_EXERCISE INSTRUCTIONS:_
1. Read the forum thread about identifying BPD triggers and decide whether each statement agrees with it. Answer yes or no for each, quoting the words of the thread that decide it.
(a) The person who started the thread has already finished therapy.
(b) One reply suggests paying attention to reactions in the body to spot triggers.
(c) The last reply describes too much stress as a trigger that can be avoided.
2. Write the next post in the forum thread about identifying BPD triggers, picking up after its final reply.

_TEXT PASSAGE:_
I recently was diagnosed with BPD and will be starting therapy. I have struggled with this my whole life and never could figure out why I was different from everyone. I am hopeful for my future now reading the studies on how helpful therapy can be. I am curious though on how to identify my triggers. I am having a hard time trying to figure out what causes the anger and intense emotions that I feel. Does anyone have any helpful ideas on trying to figure out your triggers?
That can be hard huh. If you try to be more aware of reactions in your body to events you might recognise that certain things tense you up for instance and so are a trigger.Very little things can trigger though and rather then avoiding all I think its better to learn to deal with your reactions.
It has taken me a long time to identify triggers and thats only some of them, if i panic now or get really angry or anxious i try to think what i was doing before that or where was i or who said what sometimes its something as simple as somebody saying the wrong thing to set me of. Are you going to be starting therapy for bpd?
Im still learning about my triggers too. Ive had therapy and am much better than I was but 'wobble' when stressful situations in life being too much for me. so I know too much stress is an unavoidable trigger but I prepare for it, like contact my therapist for advice & make sure I have got self help information to try change my destructive thinking patterns. Dont pressurise yourself to figure it all out at once. Coming to realise that I'm human and im trying my best to deal with it has helped.

_DATA SECTION:_
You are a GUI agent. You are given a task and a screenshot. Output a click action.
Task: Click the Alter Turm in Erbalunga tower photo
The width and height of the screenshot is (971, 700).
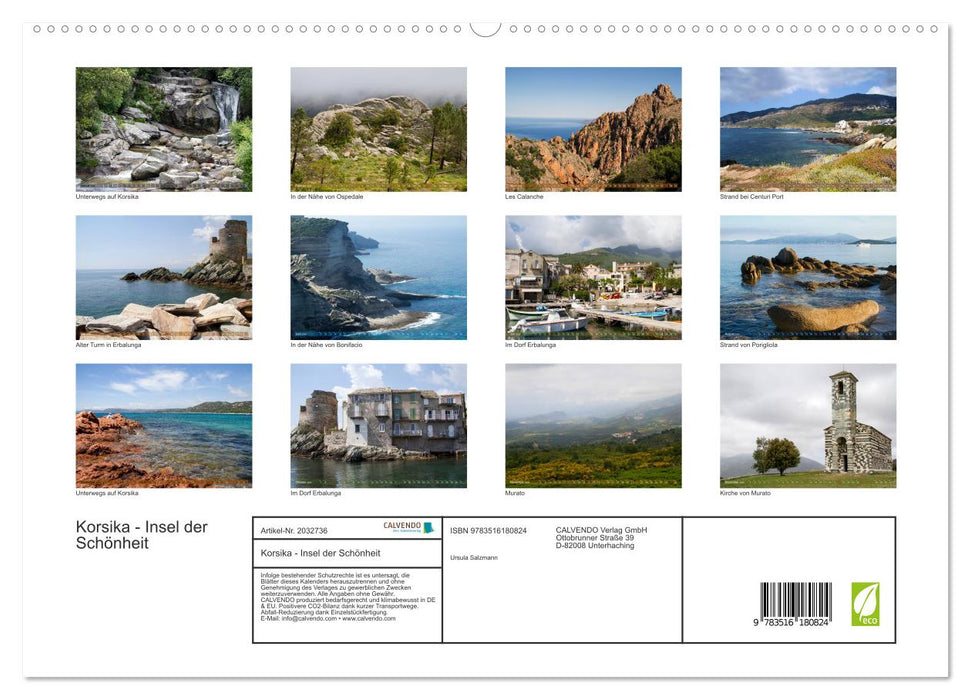(164, 277)
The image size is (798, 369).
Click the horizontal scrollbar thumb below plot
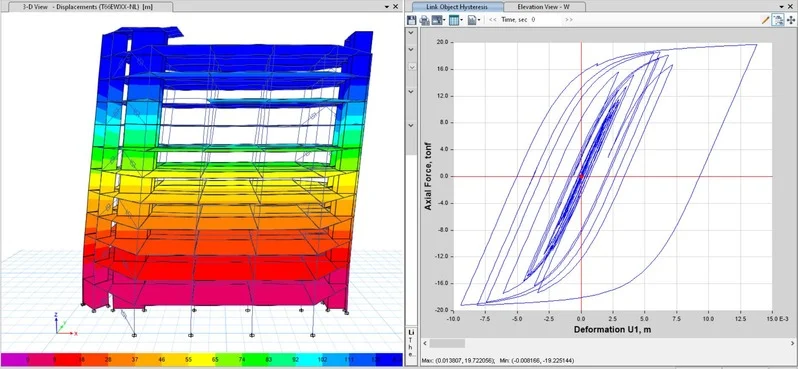[447, 344]
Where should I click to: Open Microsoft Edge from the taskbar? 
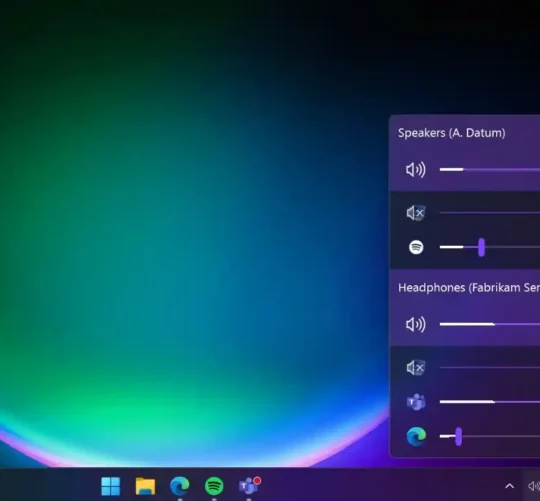[x=180, y=486]
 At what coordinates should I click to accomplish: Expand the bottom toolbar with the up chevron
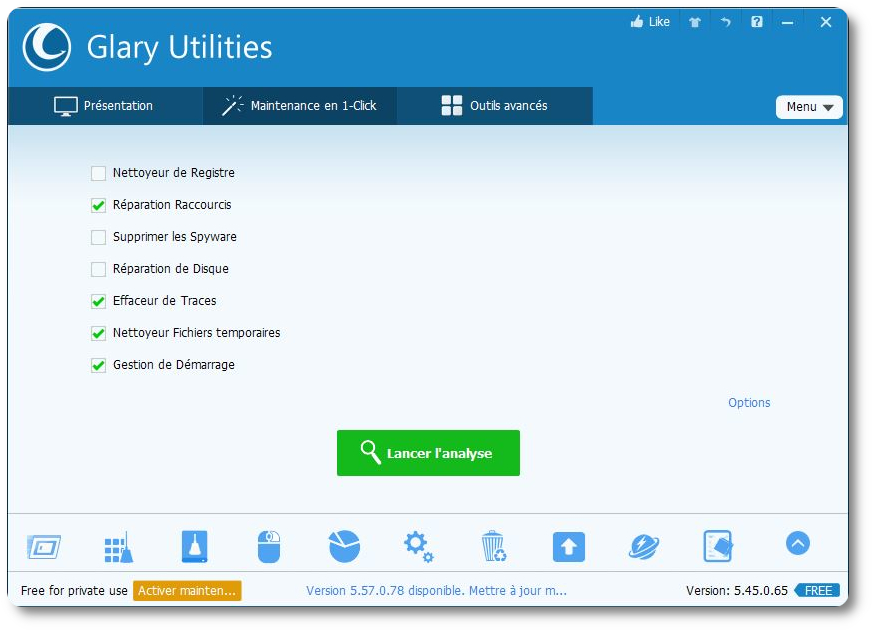[797, 543]
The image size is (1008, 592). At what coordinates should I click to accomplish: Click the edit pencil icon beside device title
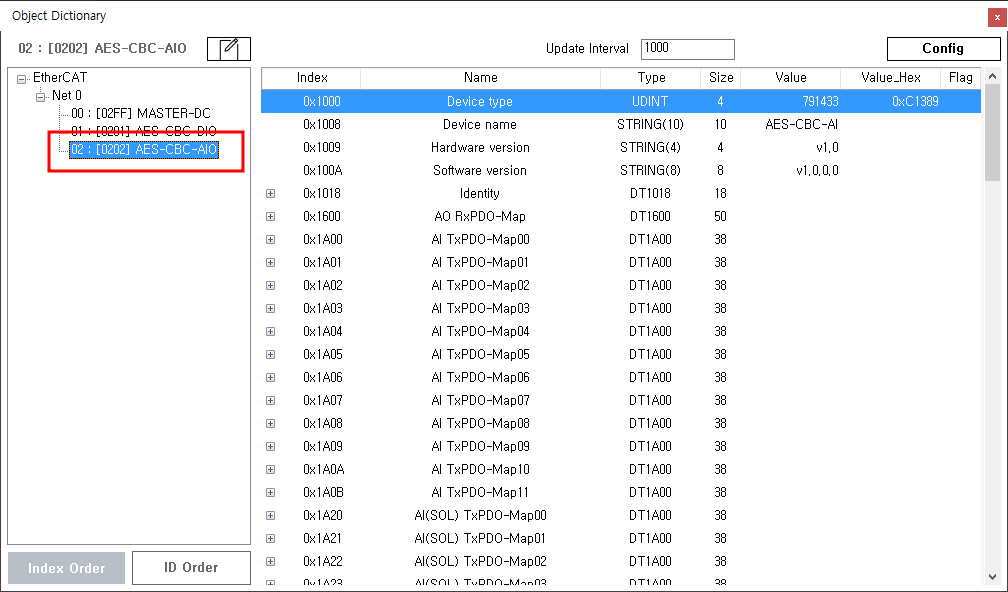click(x=229, y=49)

_TASK-BY-TASK ANSWERS:_
1.
(a) No: "I recently was diagnosed with BPD and will be starting therapy."
(b) Yes: "If you try to be more aware of reactions in your body to events you might recognise that certain things tense you up for instance and so are a trigger."
(c) No: "so I know too much stress is an unavoidable trigger"

2.
I was able to identify my triggers (this took time) through journaling. After a year of journaling, I went back and looked for "recurring patterns" -- though it was painful to read my journal entries (just reading about the tales of "unfair treatment" and the outpouring of intense emotions triggered me, so be careful there). It helped me not only identify my triggers but also to see that I tended to imagine myself the victim and attribute HORRIBLE motives to other peple who were really just being normal people with healthy boundaries. . . and these issues from my journals became the topics of discussion (and eventual healing and changing of my perspectives) in therapy.
The other thing that helped (equally difficult but much quicker) was to ask people who had known me a long time (my mom, spouse, and kids) to tell me what they thought "set me off" (my triggers). My son was wise enough at the time to suggest everyone write them down in a list format without a lot of discussion (and this was way better than when we tried to "talk about it" and I got defensive and hated them all for bullying me).